De ontdekking van Belvès

belvesBELVES (Dordogne)   Er zijn dorpen en steden waar je tijd voor nodig hebt om tot ze door te dringen. Belvès in de Dordogne - een kilometer of dertig ten westen van Sarlat - is daar een mooi voorbeeld van. Je rijdt een paar keer door Belvès, dan ga je op een goede dag een keer op het terras van het grote café aan het pleintje zitten om wat te drinken.

De volgende keer loop je het straatje naast het café een eind in en ontdek je het marktplein met een prachtige houten markthal en een volgend terras. En dan doe je een paar dagen later je grootste ontdekking: voorbij de markt liggen twee straatjes met ongelooflijk mooie gotische huizen. Ze stammen uit de tijd toen Belvès opleefde na de Honderdjarige oorlog waarin het maar liefst zeven keer afwisselend bij het Engelse en het Franse kamp hoorde. Slechts twintig families overleefden de verschrikkingen.
In een straatje wijst een plaquette je op een van de oudste Franse straatlantaarns op gas. Hier in dit stukje middeleeuws Belvès is de stokoude lantaarn eerder een anachronisme dan een herinnering aan vervlogen tijden.

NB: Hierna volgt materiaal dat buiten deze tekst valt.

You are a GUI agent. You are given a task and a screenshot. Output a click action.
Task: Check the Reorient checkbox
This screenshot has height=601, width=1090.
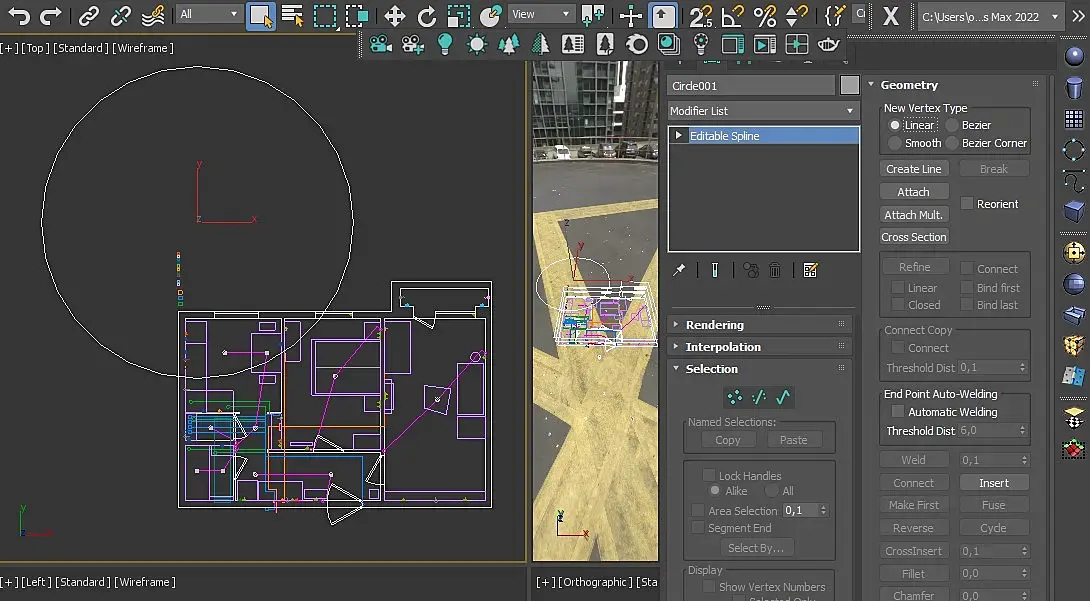pos(967,204)
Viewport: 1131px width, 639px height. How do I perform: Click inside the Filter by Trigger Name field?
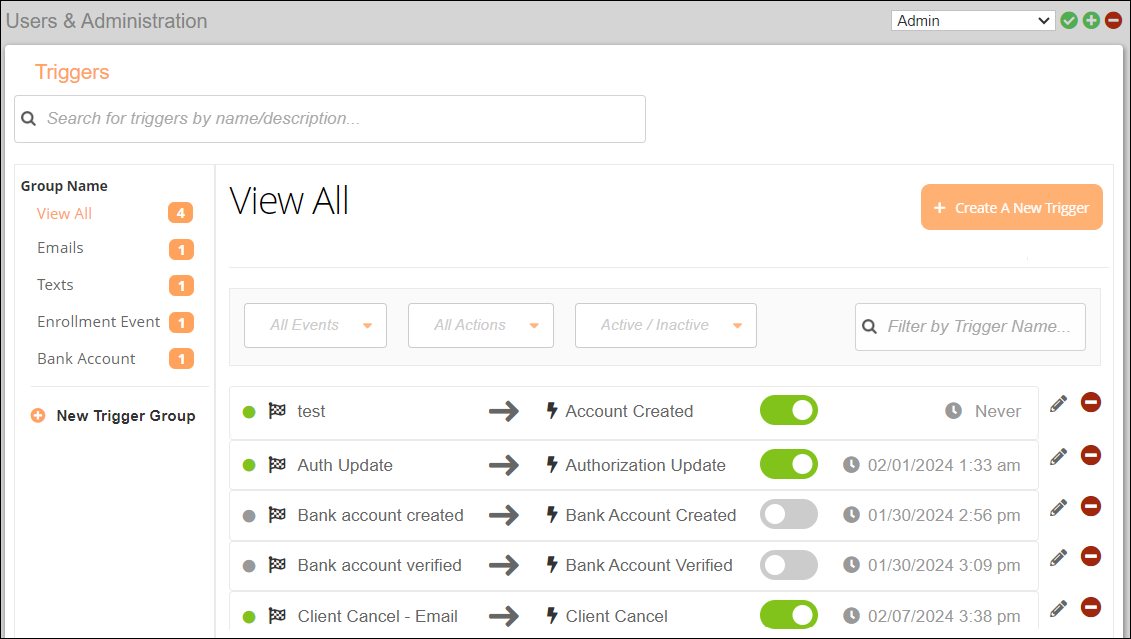975,326
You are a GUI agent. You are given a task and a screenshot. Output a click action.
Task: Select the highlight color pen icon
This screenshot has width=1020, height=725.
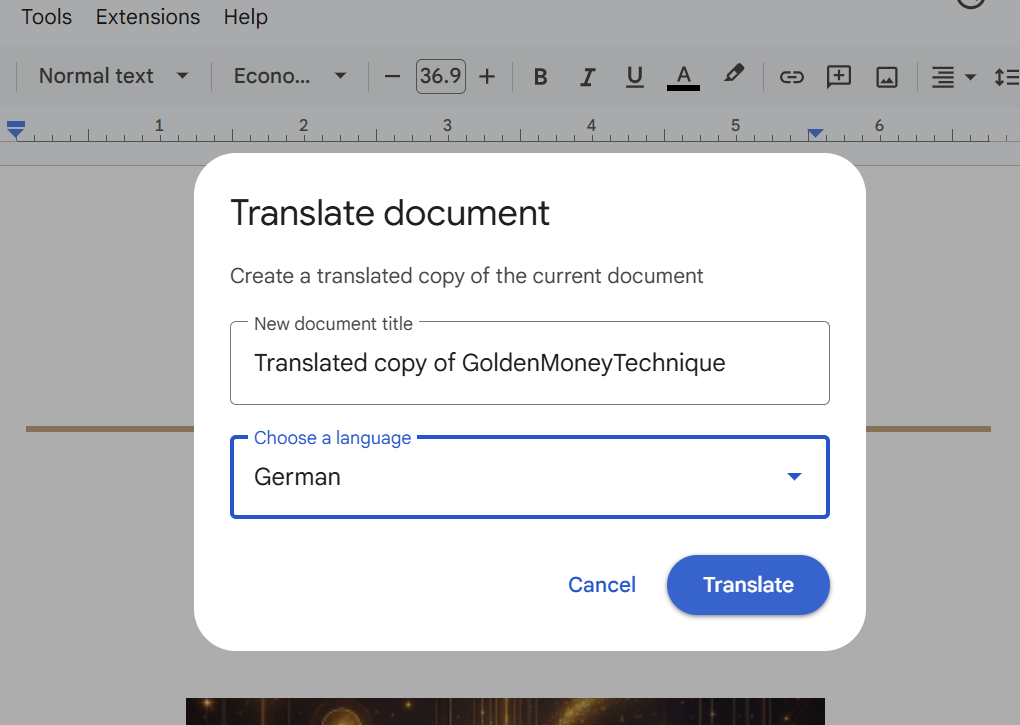tap(734, 75)
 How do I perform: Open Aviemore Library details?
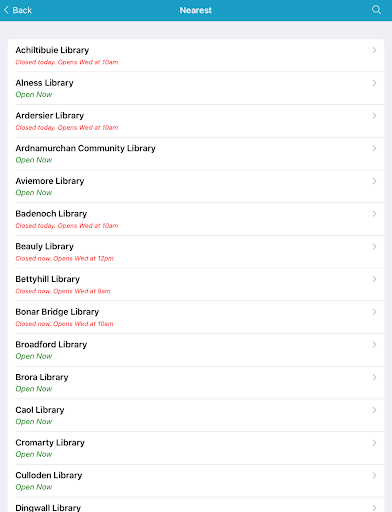[x=196, y=186]
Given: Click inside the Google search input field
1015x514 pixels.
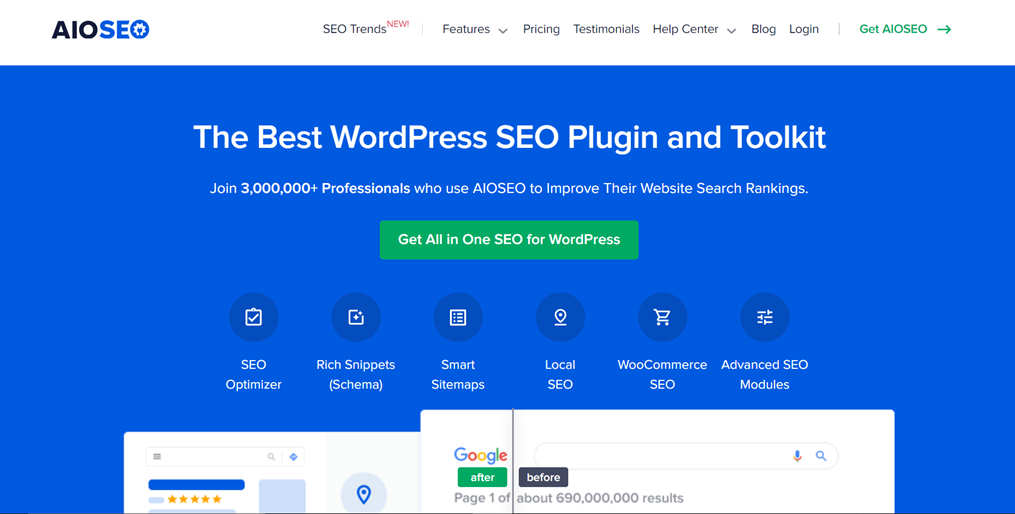Looking at the screenshot, I should click(660, 456).
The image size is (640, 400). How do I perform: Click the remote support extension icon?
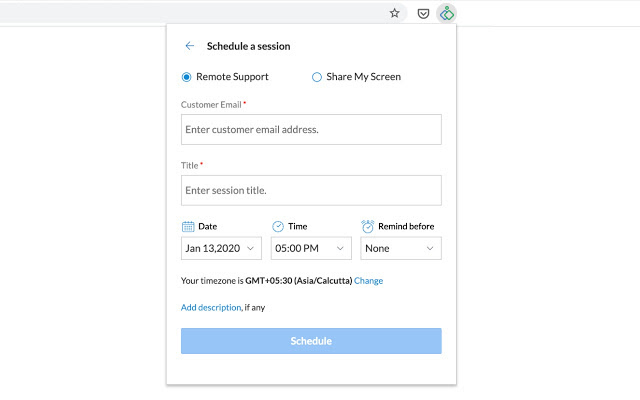(448, 13)
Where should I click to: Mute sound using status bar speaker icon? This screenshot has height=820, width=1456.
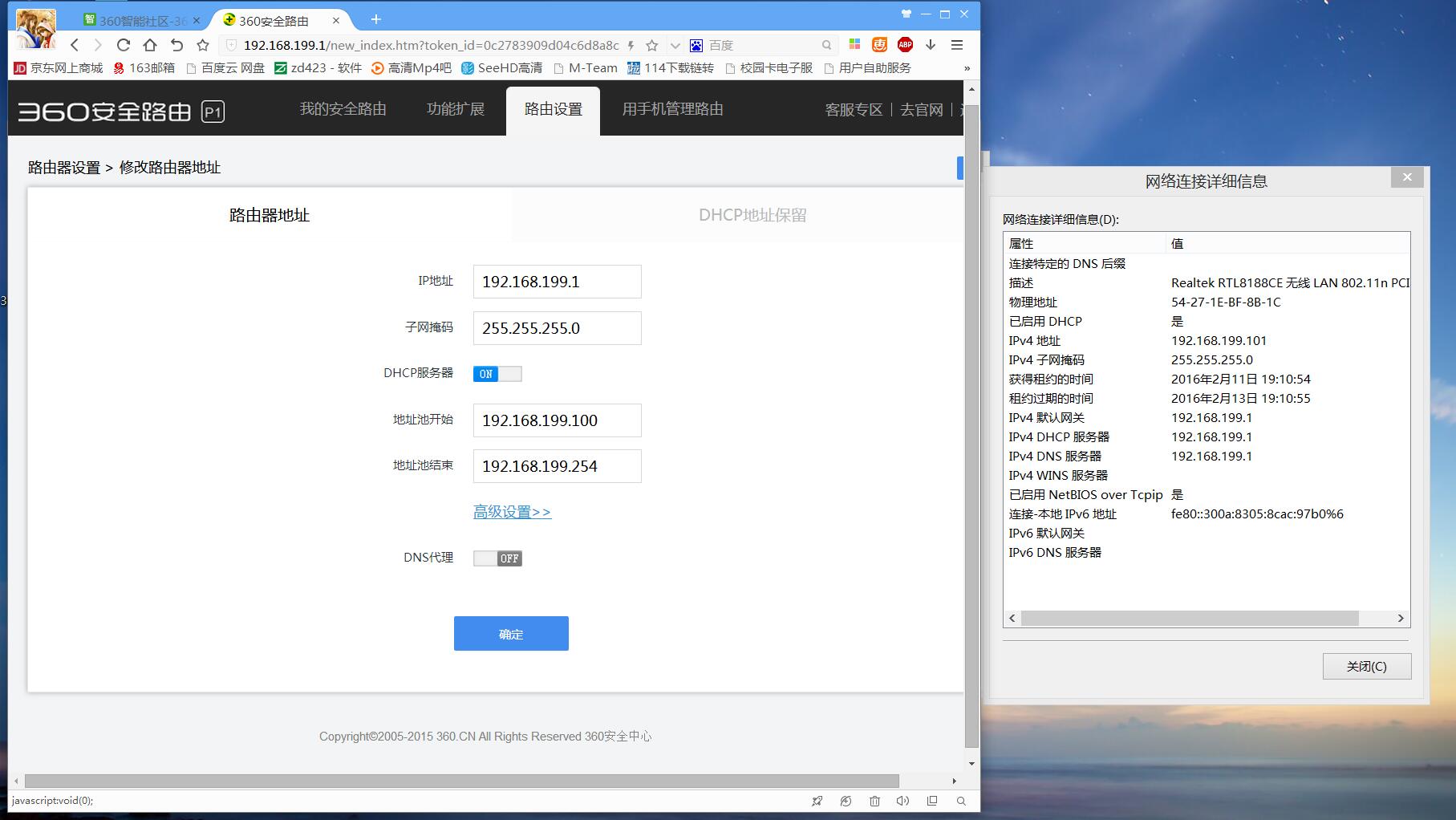click(902, 801)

Elk jaar loop ik wel een keertje over de keienstraatjes van Belvès. Het liefst als de zon bijna onder is en het laatste licht van de dag de gevels okergeel kleurt. Als de zwaluwen laag over de weg scheren en beneden het dorp op de nieuwe weg langs het dorp koplampen gaten in het duister boren. Op zo’n moment maakt Belvès het meest dichterlijke in je los.